C9x <time.h> and clock precision

Markus Kuhn Markus.Kuhn at cl.cam.ac.uk
Wed Oct 7 10:46:23 UTC 1998

Paul Eggert wrote on 1998-10-07 09:01 UTC:
> All that's needed is that the clock had the reported value at some
> time during the invocation of xtime_get().  (Hmm, perhaps the spec
> should say something about this?)

I certainly thought about providing some wording on the required or
recommended relation between the timestamp and the entry/exit time of
the function call, but I couldn't find a satisfactory formulation for
which I didn't see problems.
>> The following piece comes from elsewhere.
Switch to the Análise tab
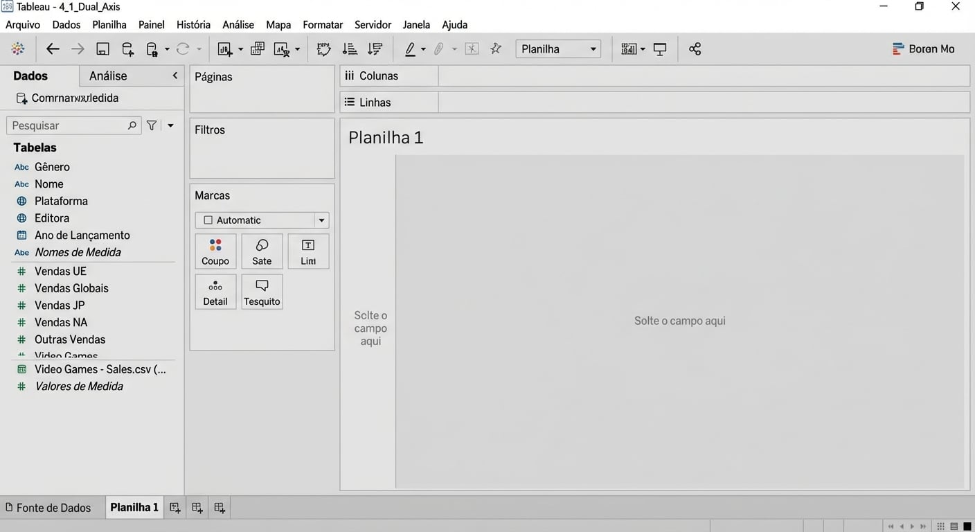pyautogui.click(x=107, y=76)
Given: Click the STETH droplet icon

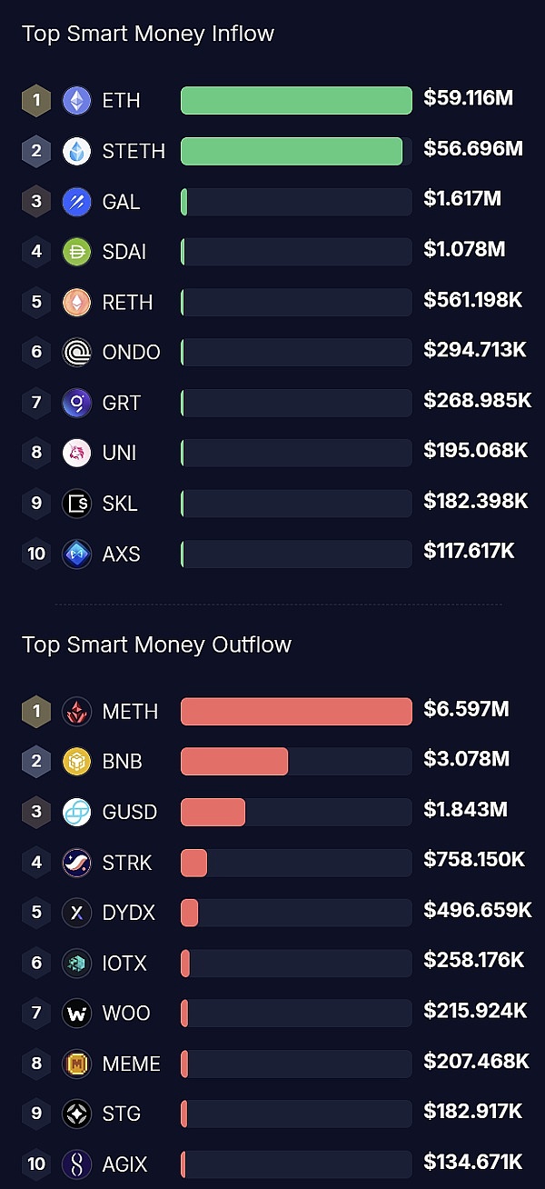Looking at the screenshot, I should coord(77,151).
Some operating systems do variable time
operations such as checking signals either before or after each system
call, which make it difficult to get something widely implementable
formulated her.

If you need really precise guaranteed semantics, you probably will have
to read the spec of your system and do it yourself in assembler.
Portablility standards such as ISO C must have great limitations in what
they are allowed to specify here.

>    I am starting to get concerned that I might have wasted a lot of time
>    while working on this, especially since I didn't get any feedback yet
>    from the only ISO C committee member on this list.
> I also hope that your time wasn't wasted, but I don't think that the
> C9x is the only avenue for your work to be exploited.  If we can get
> this into the GNU C library, for example, a lot of users will have it
> available in fairly short order.  This will help convince the ISO C
> committee the next time around.

Once things have cooled down a bit, I'll probably write a paper about
concepts for time APIs in general and might provide something like xtime
(or an Ada version of it) as a discussion example. The heated discussion
here indicates that this certainly is a not yet widely understood
subject that deserves a bit of scientific discussion. And yes, the Linux
kernel and GNU libc are certainly good demo implementation candidates.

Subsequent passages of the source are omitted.